▶ **Extracted material**
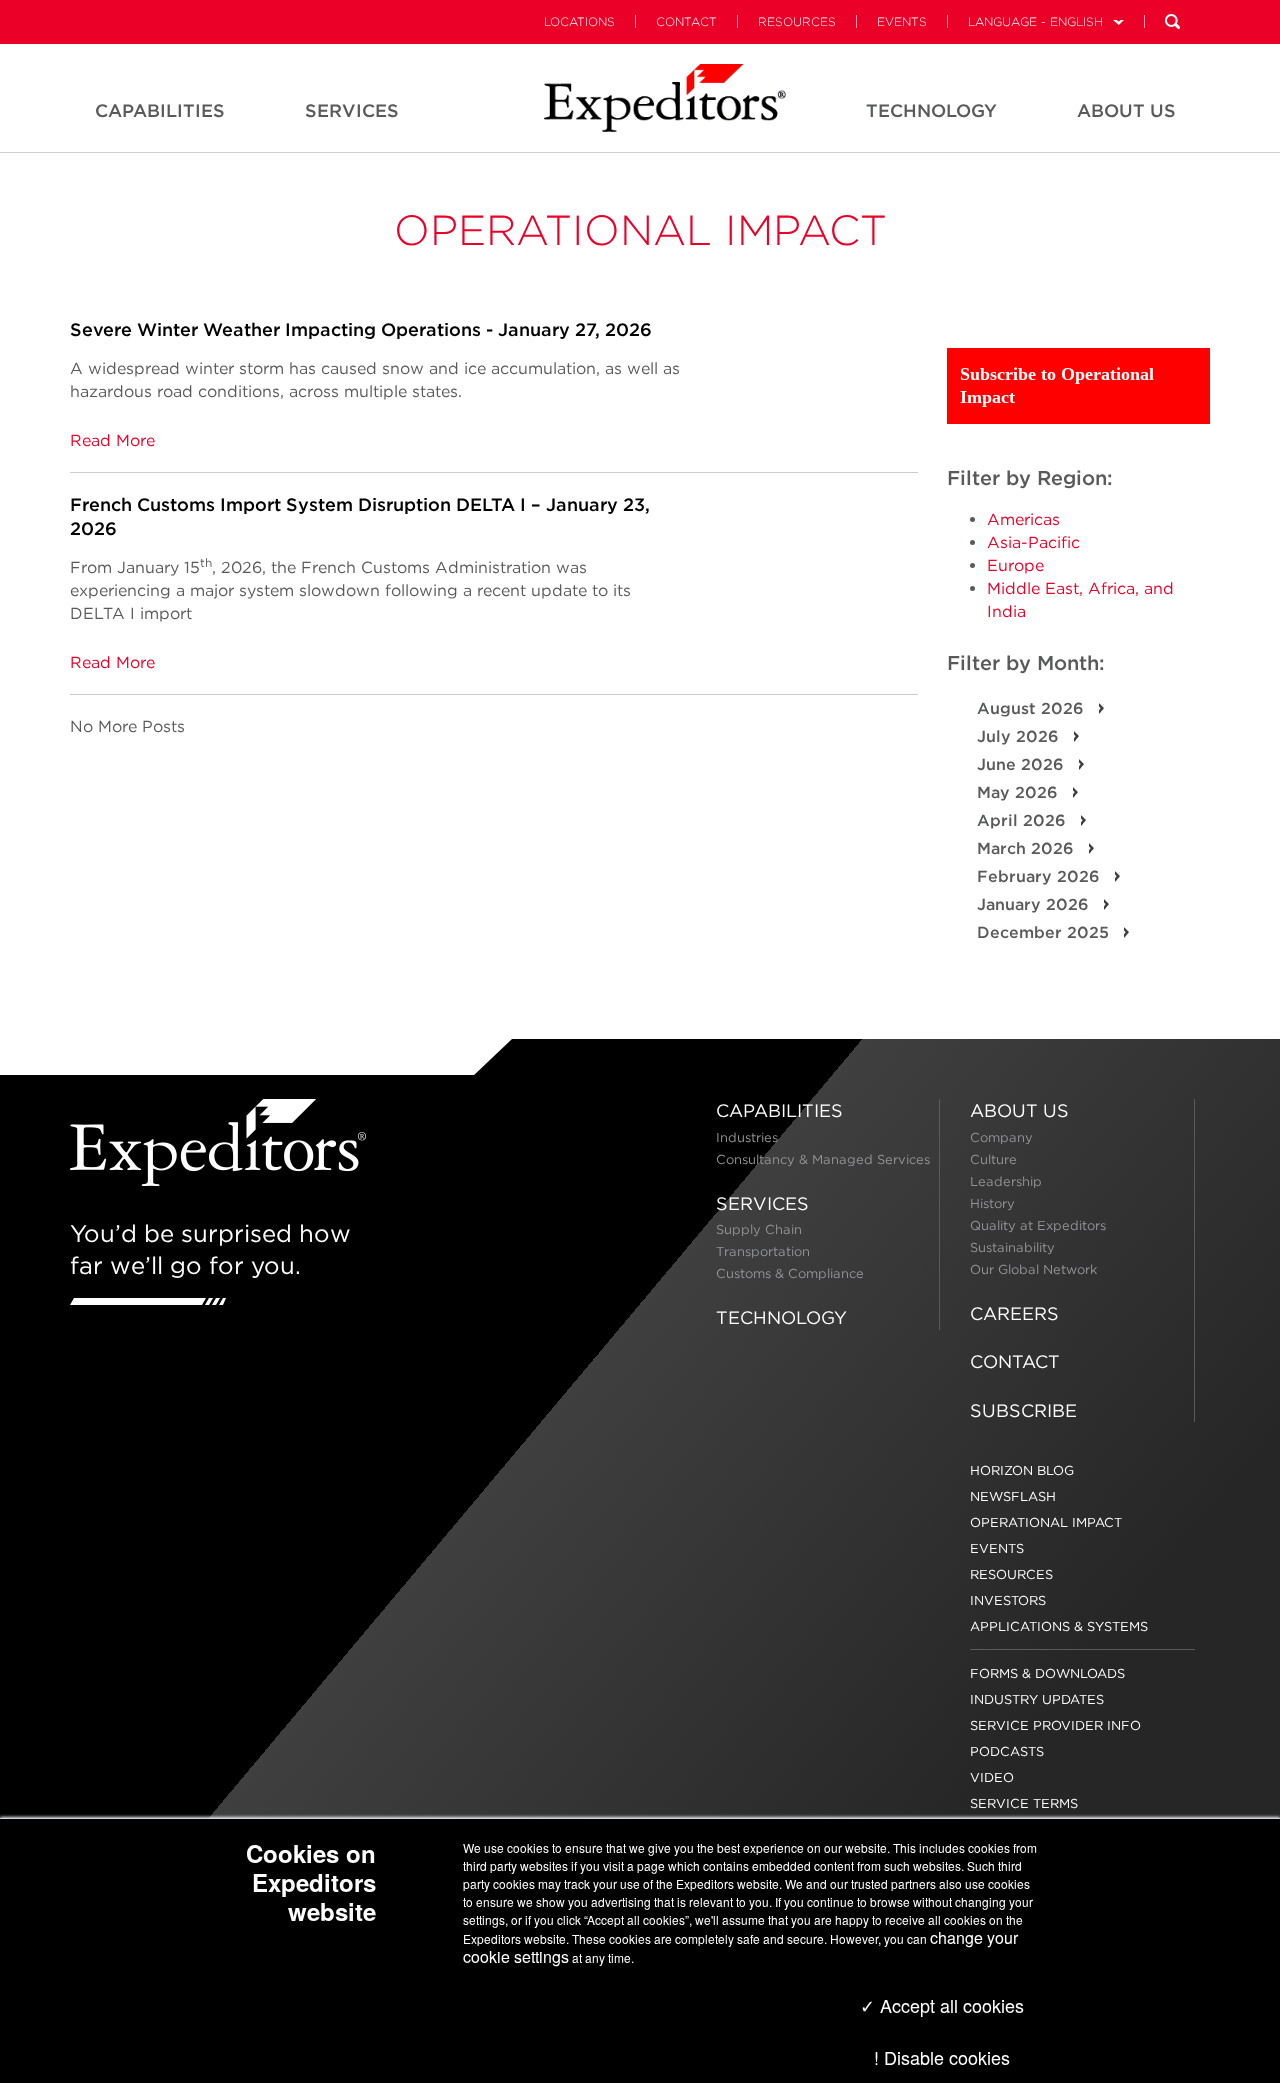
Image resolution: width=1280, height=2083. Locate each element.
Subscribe (1023, 1410)
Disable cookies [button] (947, 2057)
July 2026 (1020, 736)
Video (992, 1777)
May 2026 (1020, 792)
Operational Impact (640, 230)
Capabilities (779, 1110)
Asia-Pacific (1033, 542)
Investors (1008, 1600)
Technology (781, 1317)
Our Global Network (1033, 1269)
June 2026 (1023, 764)
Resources (797, 21)
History (992, 1203)
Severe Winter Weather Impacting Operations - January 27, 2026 (361, 329)
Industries (747, 1137)
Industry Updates (1037, 1699)
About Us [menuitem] (1126, 110)
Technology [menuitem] (931, 110)
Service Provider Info (1055, 1725)
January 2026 (1035, 904)
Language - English (1035, 21)
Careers (1014, 1313)
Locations (579, 21)
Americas (1023, 519)
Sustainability (1012, 1247)
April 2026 (1024, 820)
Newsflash (1013, 1496)
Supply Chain (759, 1229)
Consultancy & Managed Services (823, 1159)
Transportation (763, 1251)
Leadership (1006, 1181)
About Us (1019, 1110)
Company (1001, 1137)
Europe (1015, 565)
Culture (993, 1159)
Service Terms (1024, 1803)
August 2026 (1033, 708)
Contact (686, 21)
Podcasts (1007, 1751)
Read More (112, 440)
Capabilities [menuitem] (160, 110)
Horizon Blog (1022, 1470)
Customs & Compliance (790, 1273)
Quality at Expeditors (1038, 1225)
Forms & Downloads (1047, 1673)
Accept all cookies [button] (949, 2005)
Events (902, 21)
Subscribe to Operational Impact (1057, 385)
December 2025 (1045, 932)
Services (762, 1203)
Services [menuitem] (352, 110)
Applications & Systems (1059, 1626)
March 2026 (1028, 848)
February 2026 (1041, 876)
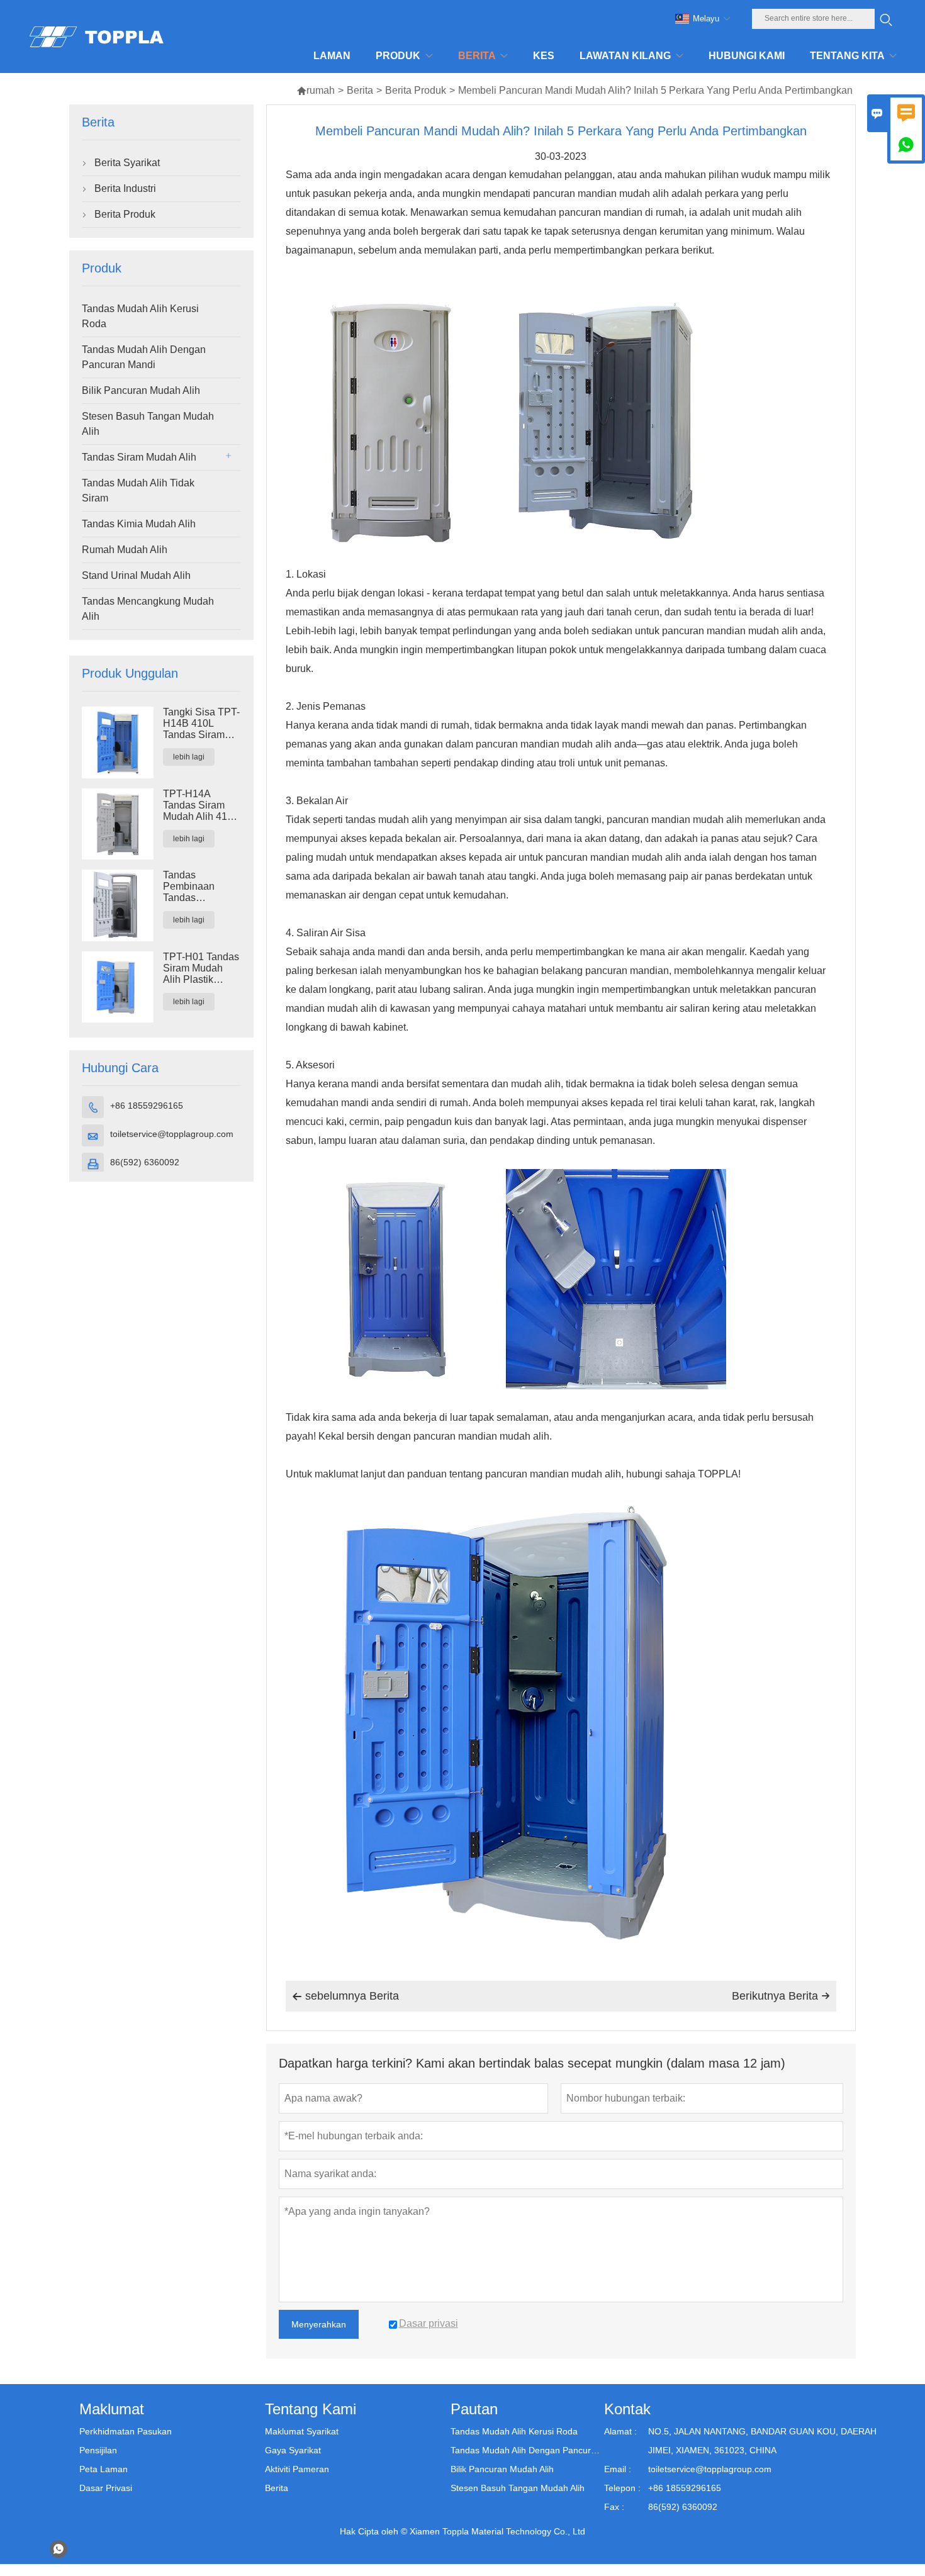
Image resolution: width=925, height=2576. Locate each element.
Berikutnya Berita (781, 1996)
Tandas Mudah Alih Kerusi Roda (140, 316)
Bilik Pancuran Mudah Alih (141, 390)
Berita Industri (125, 188)
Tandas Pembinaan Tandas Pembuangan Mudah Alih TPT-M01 (200, 887)
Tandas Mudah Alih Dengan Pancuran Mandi (144, 357)
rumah (315, 90)
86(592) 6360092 (144, 1162)
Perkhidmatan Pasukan (125, 2431)
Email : (617, 2469)
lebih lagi (189, 757)
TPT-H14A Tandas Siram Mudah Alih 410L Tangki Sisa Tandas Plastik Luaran (200, 805)
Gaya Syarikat (293, 2450)
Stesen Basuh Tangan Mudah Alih (148, 424)
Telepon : (622, 2488)
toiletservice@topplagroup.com (171, 1134)
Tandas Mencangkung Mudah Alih (148, 609)
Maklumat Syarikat (302, 2431)
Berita (360, 90)
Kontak (627, 2408)
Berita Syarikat (127, 162)
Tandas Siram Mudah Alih (139, 457)
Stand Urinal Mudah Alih (136, 575)
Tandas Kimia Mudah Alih (139, 523)
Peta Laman (103, 2469)
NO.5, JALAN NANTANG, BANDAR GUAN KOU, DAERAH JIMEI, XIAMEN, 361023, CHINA (762, 2440)
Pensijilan (98, 2450)
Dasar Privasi (105, 2488)
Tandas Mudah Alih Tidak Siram (138, 490)
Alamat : (620, 2431)
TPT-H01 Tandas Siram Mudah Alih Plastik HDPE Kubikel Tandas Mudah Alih (201, 968)
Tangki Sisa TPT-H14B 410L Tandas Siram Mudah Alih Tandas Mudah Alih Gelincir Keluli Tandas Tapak (201, 724)
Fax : (614, 2507)
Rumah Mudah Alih (124, 549)
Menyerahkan (318, 2324)
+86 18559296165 (146, 1105)
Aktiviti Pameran (297, 2469)
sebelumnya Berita (345, 1996)
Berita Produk (415, 90)
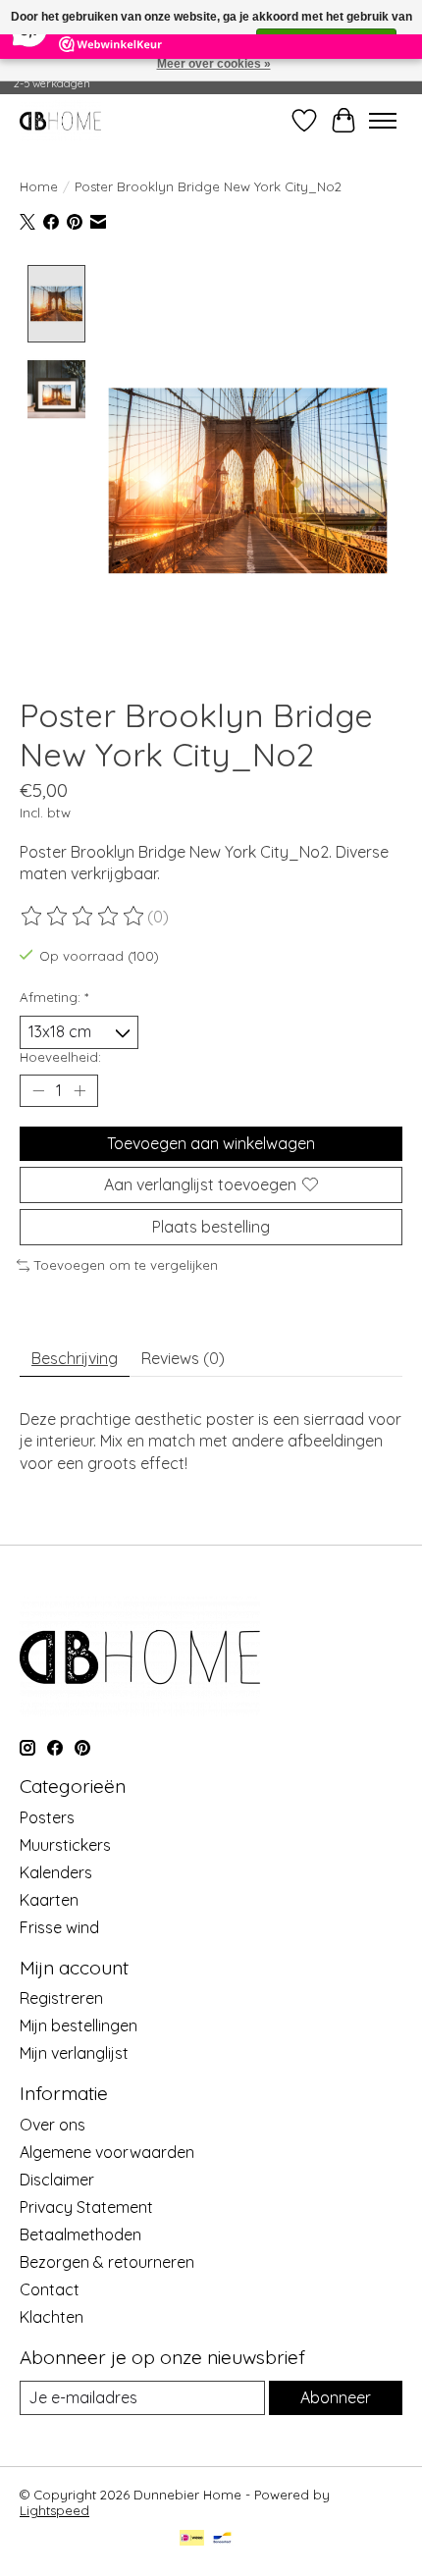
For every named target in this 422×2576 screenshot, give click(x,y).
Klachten (51, 2317)
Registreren (61, 1998)
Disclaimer (57, 2179)
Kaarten (49, 1900)
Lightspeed (54, 2510)
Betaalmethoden (80, 2234)
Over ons (52, 2124)
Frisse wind (59, 1927)
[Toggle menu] (382, 120)
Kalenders (56, 1872)
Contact (49, 2289)
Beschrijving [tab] (74, 1358)
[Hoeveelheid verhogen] (79, 1090)
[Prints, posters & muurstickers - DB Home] (60, 120)
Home (39, 186)
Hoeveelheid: (60, 1057)
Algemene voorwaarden (107, 2152)
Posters (47, 1817)
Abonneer (335, 2397)
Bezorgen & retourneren (107, 2262)
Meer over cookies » (214, 64)
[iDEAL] (192, 2539)
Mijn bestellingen (78, 2025)
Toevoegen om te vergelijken (126, 1265)
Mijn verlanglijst (74, 2053)
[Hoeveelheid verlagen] (38, 1090)
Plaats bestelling (211, 1226)
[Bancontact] (222, 2539)
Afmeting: (54, 997)
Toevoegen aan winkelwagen (211, 1143)
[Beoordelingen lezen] (83, 916)
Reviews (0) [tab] (183, 1358)
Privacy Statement (86, 2207)
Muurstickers (65, 1845)
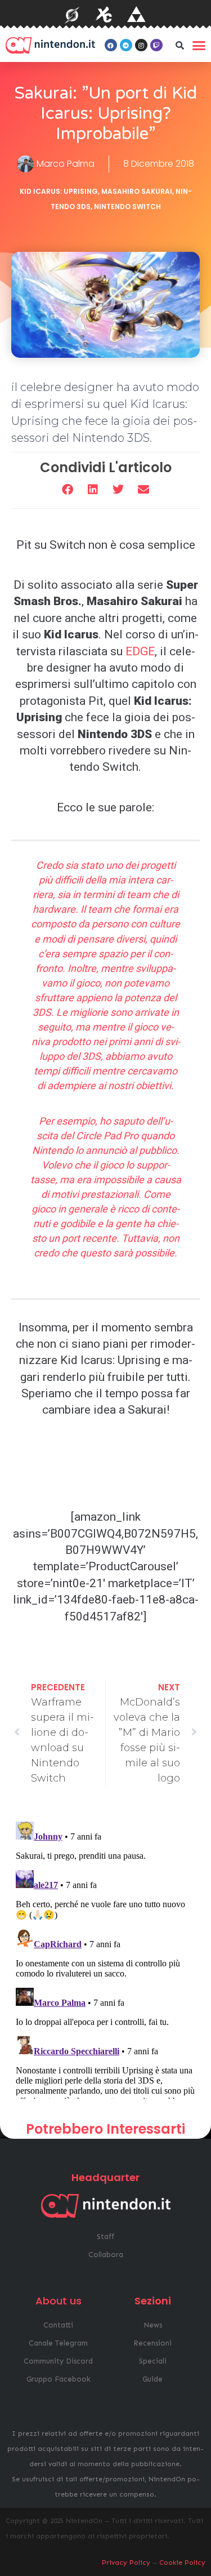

▶ **Work item**
If a line in the entries above includes "button", count it; report the total alone.

▶ **Output of the task**
2